───── DATA LISTING
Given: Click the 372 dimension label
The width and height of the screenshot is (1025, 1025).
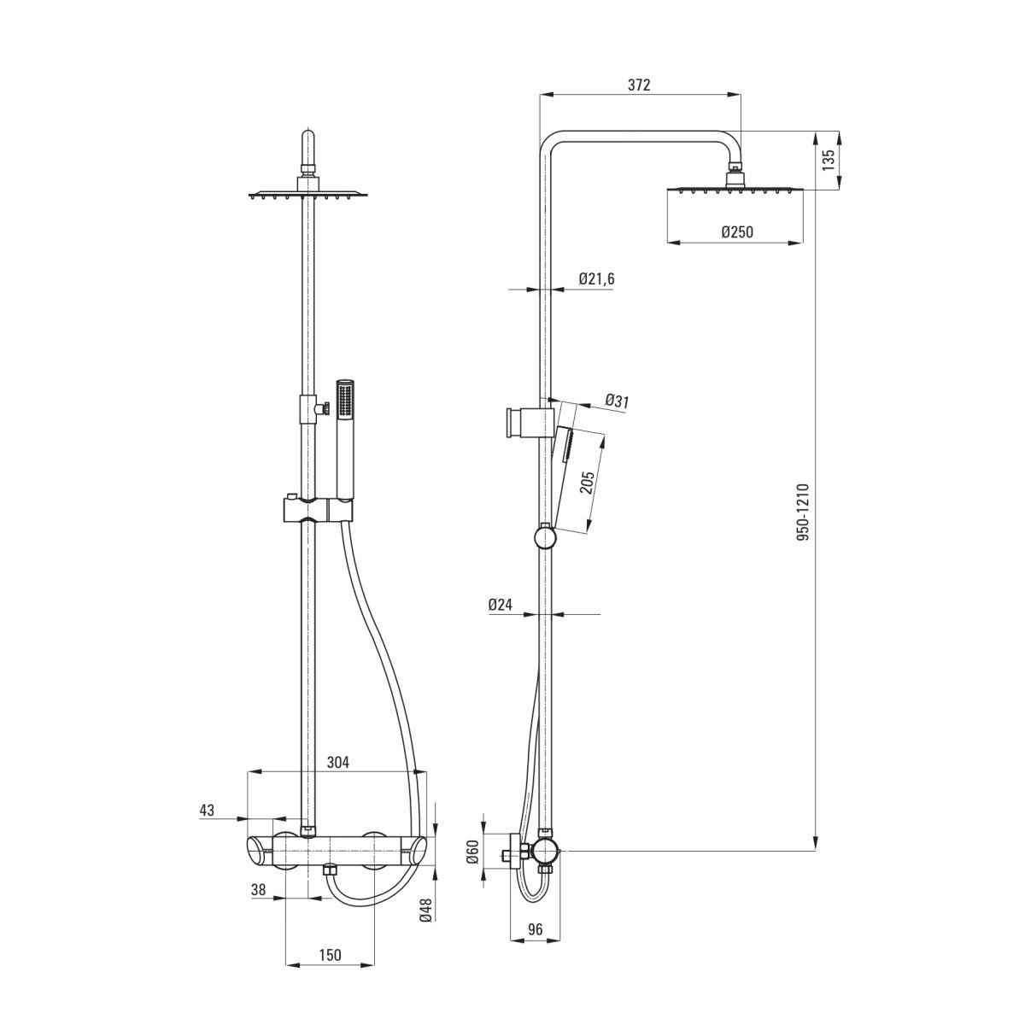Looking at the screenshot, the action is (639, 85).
──────────
───── DATA LISTING
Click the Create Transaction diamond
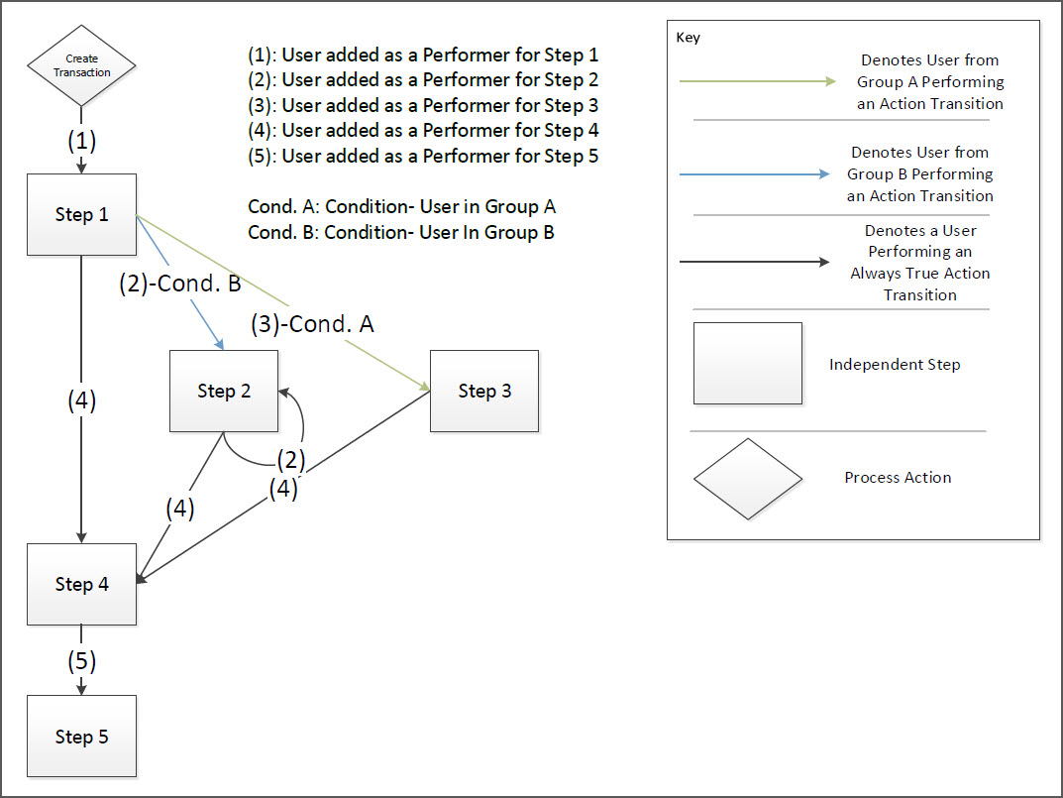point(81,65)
──────────
───── DATA LISTING
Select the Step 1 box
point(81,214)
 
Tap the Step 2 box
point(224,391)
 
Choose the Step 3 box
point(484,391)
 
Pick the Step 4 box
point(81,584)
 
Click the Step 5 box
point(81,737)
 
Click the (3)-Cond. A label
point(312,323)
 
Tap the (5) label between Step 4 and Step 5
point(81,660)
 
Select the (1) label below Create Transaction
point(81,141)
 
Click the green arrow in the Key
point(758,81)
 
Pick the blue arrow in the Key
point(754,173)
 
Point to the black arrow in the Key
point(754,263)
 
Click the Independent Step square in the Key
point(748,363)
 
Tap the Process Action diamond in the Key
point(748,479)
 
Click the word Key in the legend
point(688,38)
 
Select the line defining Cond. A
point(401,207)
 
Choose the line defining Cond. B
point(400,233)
──────────
Convert the part of the records that opens with the line containing "Tap the Process Action diamond in the Key" and closes with the line containing "point(400,233)" into a numbered list, leaving out the blank lines. Include both of those lines and nothing outside them.

1. Tap the Process Action diamond in the Key
2. point(748,479)
3. Click the word Key in the legend
4. point(688,38)
5. Select the line defining Cond. A
6. point(401,207)
7. Choose the line defining Cond. B
8. point(400,233)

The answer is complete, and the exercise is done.